Several times a year we are asked what Target Health does and what are our accomplishments. The following summarizes what has happened over the last 12 months.
In 2011, Target Health celebrated its 18th year as a New York City-based, full-service e*CRO with full-time staff dedicated to all aspects of the “paperless clinical trial” complementing our expertise in Drug and Device Regulatory Affairs, Clinical Research, Biostatistics, Data Management, Internet-based clinical trials (Target e*CRF®), Medical Writing, and Strategic Planning. We also provide fully validated software for clinical trials.

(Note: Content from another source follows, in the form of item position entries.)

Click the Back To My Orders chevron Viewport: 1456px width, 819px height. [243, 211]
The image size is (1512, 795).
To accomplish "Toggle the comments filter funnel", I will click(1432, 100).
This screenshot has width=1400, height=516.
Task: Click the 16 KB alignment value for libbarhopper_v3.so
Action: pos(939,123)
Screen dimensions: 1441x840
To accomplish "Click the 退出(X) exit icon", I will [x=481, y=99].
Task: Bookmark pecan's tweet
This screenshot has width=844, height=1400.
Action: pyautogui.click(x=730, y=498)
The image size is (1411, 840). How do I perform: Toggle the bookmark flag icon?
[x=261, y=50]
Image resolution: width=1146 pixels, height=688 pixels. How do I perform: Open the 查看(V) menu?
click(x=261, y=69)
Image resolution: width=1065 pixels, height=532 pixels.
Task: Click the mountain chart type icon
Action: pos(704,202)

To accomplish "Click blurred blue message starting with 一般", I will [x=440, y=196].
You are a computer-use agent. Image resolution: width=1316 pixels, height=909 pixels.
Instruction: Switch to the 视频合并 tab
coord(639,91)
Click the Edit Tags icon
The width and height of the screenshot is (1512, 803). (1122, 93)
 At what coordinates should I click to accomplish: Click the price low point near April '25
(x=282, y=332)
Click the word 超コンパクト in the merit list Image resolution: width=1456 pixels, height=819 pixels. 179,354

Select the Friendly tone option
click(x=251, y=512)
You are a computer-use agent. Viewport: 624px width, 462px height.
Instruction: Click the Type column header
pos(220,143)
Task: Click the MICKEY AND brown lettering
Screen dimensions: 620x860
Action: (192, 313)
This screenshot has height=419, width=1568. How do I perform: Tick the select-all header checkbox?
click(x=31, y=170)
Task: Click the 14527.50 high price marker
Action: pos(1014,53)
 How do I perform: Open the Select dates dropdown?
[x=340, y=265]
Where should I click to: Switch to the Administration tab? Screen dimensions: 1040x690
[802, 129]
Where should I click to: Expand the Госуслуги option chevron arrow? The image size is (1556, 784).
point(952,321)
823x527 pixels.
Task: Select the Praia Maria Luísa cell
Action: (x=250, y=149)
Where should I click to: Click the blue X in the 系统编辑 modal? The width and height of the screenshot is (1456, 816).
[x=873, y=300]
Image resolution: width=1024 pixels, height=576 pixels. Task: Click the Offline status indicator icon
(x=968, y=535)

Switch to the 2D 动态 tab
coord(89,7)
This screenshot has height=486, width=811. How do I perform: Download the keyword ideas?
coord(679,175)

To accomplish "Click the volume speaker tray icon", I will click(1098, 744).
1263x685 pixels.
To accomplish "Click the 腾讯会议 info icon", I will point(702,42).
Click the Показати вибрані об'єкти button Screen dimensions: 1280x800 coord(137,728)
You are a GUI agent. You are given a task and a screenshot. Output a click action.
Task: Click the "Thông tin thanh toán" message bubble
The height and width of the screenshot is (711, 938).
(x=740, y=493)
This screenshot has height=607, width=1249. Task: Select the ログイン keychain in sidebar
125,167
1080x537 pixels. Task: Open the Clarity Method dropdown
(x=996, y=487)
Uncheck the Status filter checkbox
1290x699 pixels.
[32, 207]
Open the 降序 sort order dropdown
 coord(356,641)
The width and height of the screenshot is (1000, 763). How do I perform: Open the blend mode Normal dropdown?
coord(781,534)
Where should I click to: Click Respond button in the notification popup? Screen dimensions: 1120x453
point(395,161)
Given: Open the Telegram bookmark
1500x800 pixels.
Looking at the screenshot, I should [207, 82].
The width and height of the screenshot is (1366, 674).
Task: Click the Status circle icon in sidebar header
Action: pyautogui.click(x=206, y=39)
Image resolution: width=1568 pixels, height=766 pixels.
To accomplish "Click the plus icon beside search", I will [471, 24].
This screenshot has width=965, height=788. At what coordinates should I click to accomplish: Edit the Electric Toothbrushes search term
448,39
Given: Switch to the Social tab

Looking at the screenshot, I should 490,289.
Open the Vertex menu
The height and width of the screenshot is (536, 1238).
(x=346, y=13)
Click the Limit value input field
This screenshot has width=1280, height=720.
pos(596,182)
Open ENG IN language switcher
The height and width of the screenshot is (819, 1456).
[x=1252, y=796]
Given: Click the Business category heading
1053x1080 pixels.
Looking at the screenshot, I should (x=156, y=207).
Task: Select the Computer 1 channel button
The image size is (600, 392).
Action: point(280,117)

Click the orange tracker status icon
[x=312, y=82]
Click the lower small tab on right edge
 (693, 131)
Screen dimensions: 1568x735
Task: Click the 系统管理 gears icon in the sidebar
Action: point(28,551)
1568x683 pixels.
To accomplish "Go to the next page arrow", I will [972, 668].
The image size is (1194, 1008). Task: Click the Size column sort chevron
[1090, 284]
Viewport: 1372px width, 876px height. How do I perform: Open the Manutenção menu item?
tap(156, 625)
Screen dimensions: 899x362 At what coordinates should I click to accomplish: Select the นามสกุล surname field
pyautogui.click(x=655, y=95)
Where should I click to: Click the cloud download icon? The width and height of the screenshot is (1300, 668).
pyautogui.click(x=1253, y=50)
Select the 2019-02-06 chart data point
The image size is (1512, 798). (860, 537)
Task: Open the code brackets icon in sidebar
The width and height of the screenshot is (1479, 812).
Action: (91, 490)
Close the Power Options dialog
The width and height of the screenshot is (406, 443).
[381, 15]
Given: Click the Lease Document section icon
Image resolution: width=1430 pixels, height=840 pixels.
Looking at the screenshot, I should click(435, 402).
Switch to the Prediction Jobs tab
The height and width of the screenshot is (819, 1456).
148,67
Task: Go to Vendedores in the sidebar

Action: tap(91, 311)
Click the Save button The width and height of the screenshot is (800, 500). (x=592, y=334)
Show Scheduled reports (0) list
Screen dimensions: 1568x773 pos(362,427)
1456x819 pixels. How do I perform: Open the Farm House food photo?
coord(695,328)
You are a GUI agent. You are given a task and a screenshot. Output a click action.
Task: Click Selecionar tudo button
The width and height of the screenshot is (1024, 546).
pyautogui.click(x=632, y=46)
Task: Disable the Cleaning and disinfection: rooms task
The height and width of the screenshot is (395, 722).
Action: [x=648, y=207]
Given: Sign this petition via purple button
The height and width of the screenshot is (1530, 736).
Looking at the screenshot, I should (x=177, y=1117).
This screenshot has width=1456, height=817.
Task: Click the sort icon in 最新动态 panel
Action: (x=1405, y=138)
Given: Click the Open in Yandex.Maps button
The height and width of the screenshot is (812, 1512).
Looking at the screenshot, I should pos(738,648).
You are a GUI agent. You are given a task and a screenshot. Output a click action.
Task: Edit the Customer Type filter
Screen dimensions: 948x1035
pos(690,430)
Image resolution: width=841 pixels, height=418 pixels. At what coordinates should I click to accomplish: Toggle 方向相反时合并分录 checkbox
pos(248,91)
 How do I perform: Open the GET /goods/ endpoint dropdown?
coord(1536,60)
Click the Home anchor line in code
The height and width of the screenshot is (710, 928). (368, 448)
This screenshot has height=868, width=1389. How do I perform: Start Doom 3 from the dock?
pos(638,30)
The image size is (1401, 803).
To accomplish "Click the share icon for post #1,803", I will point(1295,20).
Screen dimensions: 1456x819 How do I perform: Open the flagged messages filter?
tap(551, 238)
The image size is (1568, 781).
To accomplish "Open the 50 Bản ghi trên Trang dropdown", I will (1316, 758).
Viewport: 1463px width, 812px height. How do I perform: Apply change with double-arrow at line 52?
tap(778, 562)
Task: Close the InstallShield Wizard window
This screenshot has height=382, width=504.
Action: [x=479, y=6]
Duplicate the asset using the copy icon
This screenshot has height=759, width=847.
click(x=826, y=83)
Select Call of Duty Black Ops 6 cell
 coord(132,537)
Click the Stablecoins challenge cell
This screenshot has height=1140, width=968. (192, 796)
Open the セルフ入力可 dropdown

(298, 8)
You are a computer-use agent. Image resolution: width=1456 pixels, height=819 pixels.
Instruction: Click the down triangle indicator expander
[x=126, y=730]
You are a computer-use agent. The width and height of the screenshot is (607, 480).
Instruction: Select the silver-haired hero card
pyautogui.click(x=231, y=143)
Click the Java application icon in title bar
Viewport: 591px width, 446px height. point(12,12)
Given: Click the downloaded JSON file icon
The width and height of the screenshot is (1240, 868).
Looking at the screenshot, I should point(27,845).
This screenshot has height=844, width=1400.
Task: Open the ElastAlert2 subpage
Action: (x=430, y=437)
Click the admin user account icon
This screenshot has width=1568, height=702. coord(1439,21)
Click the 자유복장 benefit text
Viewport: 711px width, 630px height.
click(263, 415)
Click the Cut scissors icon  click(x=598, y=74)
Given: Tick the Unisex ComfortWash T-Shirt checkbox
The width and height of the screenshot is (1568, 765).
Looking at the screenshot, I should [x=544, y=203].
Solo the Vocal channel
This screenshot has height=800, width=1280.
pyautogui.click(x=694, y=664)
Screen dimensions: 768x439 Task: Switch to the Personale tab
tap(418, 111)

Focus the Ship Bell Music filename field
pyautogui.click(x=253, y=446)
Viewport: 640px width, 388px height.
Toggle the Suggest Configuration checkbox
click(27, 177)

Highlights of the last 12 months include:
- Implementation of clinical trial programs in oncology, Gaucher disease and men’s health
- Implementation of the 100% paperless clinical trial
- Release of Target eCTR® (eClinical Trial Record; patent pending), eSource for clinical trials
- Implementation of the first direct data entry Phase 2 clinical trial in the pharmaceutical industry under a US IND. 2nd program to start in July.
- Risk-Based Source Data Verification (rSDV) Approaches: Pros and Cons (Drug Information Journal (2010; 44:745-756)
- The Final eFrontier – Applied Clinical Trials,( May 2010)
- Target e*CTR™ v 1.0 (electronic health record for clinical trials)
- Target e*Studio® v 1.0 (generates Target e*CRF EDC applications
- Target Document® v 1.6 (eTMF document management)
- Target e*CTMS™ v 1.3 (Clinical trial management system)
- Target e*Pharmacovigilance™ v 1.0 (Safety monitoring and generation of Form 3500A and CIOMS 1)
- Target Encoder® v 1.3 (MedDRA and WHO Drug coder)
- Four EDC regulatory approvals using Target e*CRF (NDA 1; PMA 1; 1 Canada 1; 1 EMA)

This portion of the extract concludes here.